| Task statement |
All of the data is to be copied without a single change.

(Saved entries)
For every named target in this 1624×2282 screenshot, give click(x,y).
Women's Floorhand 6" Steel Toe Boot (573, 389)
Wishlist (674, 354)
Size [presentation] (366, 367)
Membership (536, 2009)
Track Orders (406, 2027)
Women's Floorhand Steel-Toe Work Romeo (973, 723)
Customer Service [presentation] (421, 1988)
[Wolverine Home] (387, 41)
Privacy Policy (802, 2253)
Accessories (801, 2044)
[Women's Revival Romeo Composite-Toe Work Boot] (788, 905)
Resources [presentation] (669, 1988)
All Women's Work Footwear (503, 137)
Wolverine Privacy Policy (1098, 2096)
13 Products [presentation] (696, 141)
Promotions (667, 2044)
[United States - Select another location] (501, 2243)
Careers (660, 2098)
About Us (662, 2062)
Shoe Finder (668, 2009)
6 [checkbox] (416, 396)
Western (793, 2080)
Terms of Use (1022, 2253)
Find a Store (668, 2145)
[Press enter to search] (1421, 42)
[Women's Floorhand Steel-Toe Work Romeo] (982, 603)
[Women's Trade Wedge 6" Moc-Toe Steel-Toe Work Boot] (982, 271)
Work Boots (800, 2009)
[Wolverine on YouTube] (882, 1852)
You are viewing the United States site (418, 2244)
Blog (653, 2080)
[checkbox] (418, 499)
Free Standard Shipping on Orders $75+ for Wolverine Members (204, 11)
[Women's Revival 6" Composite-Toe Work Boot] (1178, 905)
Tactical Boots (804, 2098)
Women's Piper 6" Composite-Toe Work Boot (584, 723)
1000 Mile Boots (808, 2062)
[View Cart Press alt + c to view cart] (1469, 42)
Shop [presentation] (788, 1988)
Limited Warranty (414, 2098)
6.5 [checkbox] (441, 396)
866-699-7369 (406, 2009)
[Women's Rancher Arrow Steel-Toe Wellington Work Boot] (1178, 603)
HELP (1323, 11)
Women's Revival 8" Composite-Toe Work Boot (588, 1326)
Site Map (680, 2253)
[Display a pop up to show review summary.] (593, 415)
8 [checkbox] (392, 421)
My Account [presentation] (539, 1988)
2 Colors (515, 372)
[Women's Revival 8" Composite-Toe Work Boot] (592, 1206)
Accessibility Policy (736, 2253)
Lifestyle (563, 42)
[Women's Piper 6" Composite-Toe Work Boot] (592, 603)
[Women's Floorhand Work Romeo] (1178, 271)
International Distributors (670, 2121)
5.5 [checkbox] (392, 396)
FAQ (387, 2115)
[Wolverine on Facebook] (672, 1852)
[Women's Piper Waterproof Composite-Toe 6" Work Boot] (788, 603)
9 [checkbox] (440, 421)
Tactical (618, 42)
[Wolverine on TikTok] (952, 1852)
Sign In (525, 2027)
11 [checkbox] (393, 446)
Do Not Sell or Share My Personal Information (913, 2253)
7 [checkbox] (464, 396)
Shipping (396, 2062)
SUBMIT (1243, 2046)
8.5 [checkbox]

| The completed task |
For every named target in this 1624×2282 screenshot, give click(x,y).
Women's Floorhand 6" Steel Toe Boot (573, 389)
Wishlist (674, 354)
Size [presentation] (366, 367)
Membership (536, 2009)
Track Orders (406, 2027)
Women's Floorhand Steel-Toe Work Romeo (973, 723)
Customer Service [presentation] (421, 1988)
[Wolverine Home] (387, 41)
Privacy Policy (802, 2253)
Accessories (801, 2044)
[Women's Revival Romeo Composite-Toe Work Boot] (788, 905)
Resources [presentation] (669, 1988)
All Women's Work Footwear (503, 137)
Wolverine Privacy Policy (1098, 2096)
13 Products [presentation] (696, 141)
Promotions (667, 2044)
[United States - Select another location] (501, 2243)
Careers (660, 2098)
About Us (662, 2062)
Shoe Finder (668, 2009)
6 [checkbox] (416, 396)
Western (793, 2080)
Terms of Use (1022, 2253)
Find a Store (668, 2145)
[Press enter to search] (1421, 42)
[Women's Floorhand Steel-Toe Work Romeo] (982, 603)
[Women's Trade Wedge 6" Moc-Toe Steel-Toe Work Boot] (982, 271)
Work Boots (800, 2009)
[Wolverine on YouTube] (882, 1852)
You are viewing the United States site (418, 2244)
Blog (653, 2080)
[checkbox] (418, 499)
Free Standard Shipping on Orders $75+ for Wolverine Members (204, 11)
[Women's Revival 6" Composite-Toe Work Boot] (1178, 905)
Tactical Boots (804, 2098)
Women's Piper 6" Composite-Toe Work Boot (584, 723)
1000 Mile Boots (808, 2062)
[View Cart Press alt + c to view cart] (1469, 42)
Shop [presentation] (788, 1988)
Limited Warranty (414, 2098)
6.5 [checkbox] (441, 396)
866-699-7369 (406, 2009)
[Women's Rancher Arrow Steel-Toe Wellington Work Boot] (1178, 603)
HELP (1323, 11)
Women's Revival 8" Composite-Toe Work Boot (588, 1326)
Site Map (680, 2253)
[Display a pop up to show review summary.] (593, 415)
8 [checkbox] (392, 421)
My Account [presentation] (539, 1988)
2 Colors (515, 372)
[Women's Revival 8" Composite-Toe Work Boot] (592, 1206)
Accessibility Policy (736, 2253)
Lifestyle (563, 42)
[Women's Piper 6" Composite-Toe Work Boot] (592, 603)
[Women's Floorhand Work Romeo] (1178, 271)
International Distributors (670, 2121)
5.5 [checkbox] (392, 396)
FAQ (387, 2115)
[Wolverine on Facebook] (672, 1852)
[Women's Piper Waterproof Composite-Toe 6" Work Boot] (788, 603)
9 [checkbox] (440, 421)
Tactical (618, 42)
[Wolverine on TikTok] (952, 1852)
Sign In (525, 2027)
11 [checkbox] (393, 446)
Do Not Sell or Share My Personal Information (913, 2253)
7 [checkbox] (464, 396)
Shipping (396, 2062)
SUBMIT (1243, 2046)
8.5 [checkbox]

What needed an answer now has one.